A songwriter of graceful precision, Watts’ tunes range from roaring redneck anthems to intensely intimate eroticism but most frequently, and successfully, to penetrating depictions of social misfits, family dysfunction and hard-time misfortune. It’s a strikingly idiosyncratic combination, and one that came into being more by fateful accident than professional determination.

The walking definition of a bombshell, Watts arrived in Los Angeles to pursue a career in acting. She quickly gained traction with a string of film and television roles, and her crummy day job was as “Baywatch”-era Pamela Anderson’s body double, an almost full-time gig in 1990s Hollywood.

“I came out here for acting. I sang as a little girl back in Alabama, but it wasn’t until after I played Dolly Parton in [1997 TV movie] ‘The Barbara Mandrell Story’ that I really started seriously in music,” Watts said. “Of course I had to sing when I auditioned for the role and the casting director told me, ‘You have a voice. You really should be singing country music.’ That changed everything.

“I started writing around 1999-2000 and doing shows in local clubs. That’s when I met Waylon Payne — he used to come out to all my shows, and he’d get up and sing. He is like a great comfort and a mentor to me.”

Payne, son of longtime Willie Nelson guitarist Jody Payne and country star Sammi Smith (“Help Me Make it Through the Night”), immediately recognized the dazzling Watts potential, and the pair have worked together sporadically ever since.
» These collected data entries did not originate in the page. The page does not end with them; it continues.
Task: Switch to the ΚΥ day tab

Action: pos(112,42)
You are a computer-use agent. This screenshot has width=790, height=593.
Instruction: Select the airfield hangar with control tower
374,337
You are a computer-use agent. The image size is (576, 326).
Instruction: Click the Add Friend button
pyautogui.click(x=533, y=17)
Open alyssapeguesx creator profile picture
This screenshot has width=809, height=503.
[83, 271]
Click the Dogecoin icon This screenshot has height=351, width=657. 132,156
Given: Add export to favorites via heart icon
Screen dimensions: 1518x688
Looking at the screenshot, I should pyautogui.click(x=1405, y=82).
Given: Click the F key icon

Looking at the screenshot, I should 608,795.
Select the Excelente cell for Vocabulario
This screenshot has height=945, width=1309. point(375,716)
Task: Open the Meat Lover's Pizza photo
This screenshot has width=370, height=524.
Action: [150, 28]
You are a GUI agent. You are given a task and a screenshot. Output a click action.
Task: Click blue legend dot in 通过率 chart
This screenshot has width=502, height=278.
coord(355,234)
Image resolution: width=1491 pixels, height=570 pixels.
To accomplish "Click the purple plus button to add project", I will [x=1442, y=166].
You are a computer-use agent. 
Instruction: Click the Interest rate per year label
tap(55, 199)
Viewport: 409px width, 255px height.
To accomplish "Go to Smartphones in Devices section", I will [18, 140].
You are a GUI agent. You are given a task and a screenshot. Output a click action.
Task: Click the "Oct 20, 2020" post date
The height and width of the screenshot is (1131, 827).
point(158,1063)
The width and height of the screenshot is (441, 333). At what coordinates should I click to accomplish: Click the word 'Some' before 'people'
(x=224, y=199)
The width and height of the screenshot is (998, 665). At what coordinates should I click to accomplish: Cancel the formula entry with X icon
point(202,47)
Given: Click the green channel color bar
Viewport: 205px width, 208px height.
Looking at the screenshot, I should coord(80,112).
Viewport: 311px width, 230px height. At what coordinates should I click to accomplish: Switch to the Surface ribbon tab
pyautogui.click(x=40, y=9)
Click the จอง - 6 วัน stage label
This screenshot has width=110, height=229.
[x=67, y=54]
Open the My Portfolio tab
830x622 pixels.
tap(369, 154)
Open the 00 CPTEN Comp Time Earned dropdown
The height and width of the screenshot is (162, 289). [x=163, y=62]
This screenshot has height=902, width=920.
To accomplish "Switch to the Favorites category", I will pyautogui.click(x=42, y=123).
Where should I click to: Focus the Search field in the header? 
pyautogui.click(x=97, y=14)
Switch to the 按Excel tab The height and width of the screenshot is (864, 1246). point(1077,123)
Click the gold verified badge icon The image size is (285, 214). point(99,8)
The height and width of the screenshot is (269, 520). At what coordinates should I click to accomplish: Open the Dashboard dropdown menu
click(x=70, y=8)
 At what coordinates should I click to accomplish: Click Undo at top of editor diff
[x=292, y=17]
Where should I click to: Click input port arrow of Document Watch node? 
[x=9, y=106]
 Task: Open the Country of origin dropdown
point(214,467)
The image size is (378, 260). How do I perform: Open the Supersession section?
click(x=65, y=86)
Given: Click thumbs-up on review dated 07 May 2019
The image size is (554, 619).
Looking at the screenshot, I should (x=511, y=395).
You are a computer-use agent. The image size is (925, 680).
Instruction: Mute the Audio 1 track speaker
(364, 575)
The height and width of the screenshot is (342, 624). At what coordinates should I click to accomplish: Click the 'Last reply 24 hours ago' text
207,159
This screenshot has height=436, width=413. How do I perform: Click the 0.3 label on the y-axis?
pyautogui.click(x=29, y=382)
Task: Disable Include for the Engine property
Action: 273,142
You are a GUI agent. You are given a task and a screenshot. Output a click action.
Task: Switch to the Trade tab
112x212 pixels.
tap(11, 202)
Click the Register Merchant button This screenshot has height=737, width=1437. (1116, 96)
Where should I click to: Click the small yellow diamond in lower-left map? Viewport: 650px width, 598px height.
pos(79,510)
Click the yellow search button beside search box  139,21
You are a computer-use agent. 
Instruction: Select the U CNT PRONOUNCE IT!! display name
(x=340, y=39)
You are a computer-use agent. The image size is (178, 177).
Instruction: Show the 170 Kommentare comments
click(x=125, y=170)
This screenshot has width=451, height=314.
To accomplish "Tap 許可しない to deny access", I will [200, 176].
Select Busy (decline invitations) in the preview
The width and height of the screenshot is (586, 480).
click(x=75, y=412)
Watts drifted from Hollywood back to Alabama and did a long stint in Nashville, where she formed alliances with the likes of David Allan Coe, Hank Williams III and Jamey Johnson, who described her in a 2008 Washington Post interview as “A spitfire... a country girl with kind of a punk-country sound... Her music is completely unique, her heart’s in the right place and her talent and energy and devotion is there.”

It’s not all neon-lit good times for any country singer. She married along the way, had a child, divorced and returned to life in the San Fernando Valley five years ago. Now Watts is itching to get back into the groove. “I’m a full-time single mom, and I can’t get out on the road that much,” Watts said. “I really need to keep my foot in the door with music, but I also still have to pay the bills and to balance all that is not easy. The universe takes care of me but, all that aside, I’m so excited to do this every-Thursday residency. Viva is great, I love it. I’ve been performing there off and on for about five years, it’s like a second home to me. I love that back room with the windows where you can see the horses going by. And the fact that it’s free, the kids can come, free parking, is really great.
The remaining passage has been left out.